アメリングなどのビーダーマイヤーという一群の画家については全然知りませんでした。絵の世界は広いね。かなり見て来たつもりでも、魅力ある絵を描いた知らない作家がまだまだ居るんだもの。どちらかと言うと(どちらかと言わなくてもかな)分かりやすい絵画でした。大衆に受ける絵画への回帰と言うのは、しばしば訪れるのでしょう。画風は違うけど、時代や方向性は近いラファエロ前派との関連はどうなんでしょう。ちょっと気になる。
 
メトロポリタン美術館展というと学生時代に京都であった展覧会で、初めて絵画の通史的に作品を概観できて、印象派の部屋に入ったとたんに感じた明るさを鮮明に覚えています。絵画の歴史を知ることの意味を教えてくれた展覧会でした。今回の展示は「自然」がテーマで、絵画ばかりでなくさまざまな展示がありました。
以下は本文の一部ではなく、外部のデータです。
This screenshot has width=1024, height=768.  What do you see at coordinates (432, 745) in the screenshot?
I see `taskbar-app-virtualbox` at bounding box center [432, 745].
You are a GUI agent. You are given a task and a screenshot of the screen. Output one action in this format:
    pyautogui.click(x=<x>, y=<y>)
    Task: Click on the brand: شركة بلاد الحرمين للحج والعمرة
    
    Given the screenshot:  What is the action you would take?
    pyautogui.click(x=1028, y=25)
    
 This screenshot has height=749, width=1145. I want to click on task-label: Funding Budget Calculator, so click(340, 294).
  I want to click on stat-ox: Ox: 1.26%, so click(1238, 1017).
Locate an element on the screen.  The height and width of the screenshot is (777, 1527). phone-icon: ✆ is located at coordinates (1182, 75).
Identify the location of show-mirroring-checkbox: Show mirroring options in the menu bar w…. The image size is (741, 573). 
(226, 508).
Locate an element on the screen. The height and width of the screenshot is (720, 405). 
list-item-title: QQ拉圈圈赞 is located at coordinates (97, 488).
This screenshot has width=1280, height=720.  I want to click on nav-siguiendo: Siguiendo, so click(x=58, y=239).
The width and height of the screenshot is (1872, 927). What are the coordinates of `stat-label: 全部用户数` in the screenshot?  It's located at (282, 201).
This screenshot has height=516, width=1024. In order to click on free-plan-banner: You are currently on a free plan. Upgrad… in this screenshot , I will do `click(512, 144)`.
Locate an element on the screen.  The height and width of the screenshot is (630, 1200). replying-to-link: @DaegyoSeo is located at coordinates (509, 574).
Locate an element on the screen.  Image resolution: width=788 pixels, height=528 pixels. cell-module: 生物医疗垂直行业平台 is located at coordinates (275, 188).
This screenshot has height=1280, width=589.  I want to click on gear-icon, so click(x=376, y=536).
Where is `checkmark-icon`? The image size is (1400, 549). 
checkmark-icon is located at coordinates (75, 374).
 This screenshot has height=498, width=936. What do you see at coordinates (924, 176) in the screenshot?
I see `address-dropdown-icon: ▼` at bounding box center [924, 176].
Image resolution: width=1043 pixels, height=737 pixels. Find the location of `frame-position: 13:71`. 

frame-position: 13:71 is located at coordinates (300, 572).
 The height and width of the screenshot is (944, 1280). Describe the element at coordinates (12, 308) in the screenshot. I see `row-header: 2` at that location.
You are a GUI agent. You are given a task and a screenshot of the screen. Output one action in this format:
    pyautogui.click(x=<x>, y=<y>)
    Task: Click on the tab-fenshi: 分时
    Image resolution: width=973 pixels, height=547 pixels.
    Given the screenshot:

考古学的な展示物にあんまり興味のない、そして、絵画でも肖像画好きの私には、どちらかと言うと、枠に来ていない展覧会。それでも印象に残ったのが、ベネチアの風景画が、カナレット、ロベール・ユベール、ターナーと三枚並んでいた部屋。建物のカナレットのかっちりとした描写と、ターナーの空気感を見比べられるのは面白かったです。これで、モネがあったら文句なかったけどね。モネの先駆者としてのターナーがカナレットと並べることでもっと分かりやすかったんじゃないかな。
レンブラントとかミレーとかゴッホとか◯とか△とかが普通にあるのはさすがにメトロポリタン。それぞれとして、あんまり印象には残らなかったですけど、楽しめました。そうそう、アンリ・ルソーが良かった。絵以外もいろいろあるのもさすがメトロポリタン。物量ではアメリカに勝てないのかもね。
 
どっちもいい展覧会で ¥1500 ¥1600 は安い。どっちも大変お薦め。東京で時間ができたらぜひ行って下さい。どっちかしか行く時間がない向きにはリヒテンシュタイン展が第一候補です。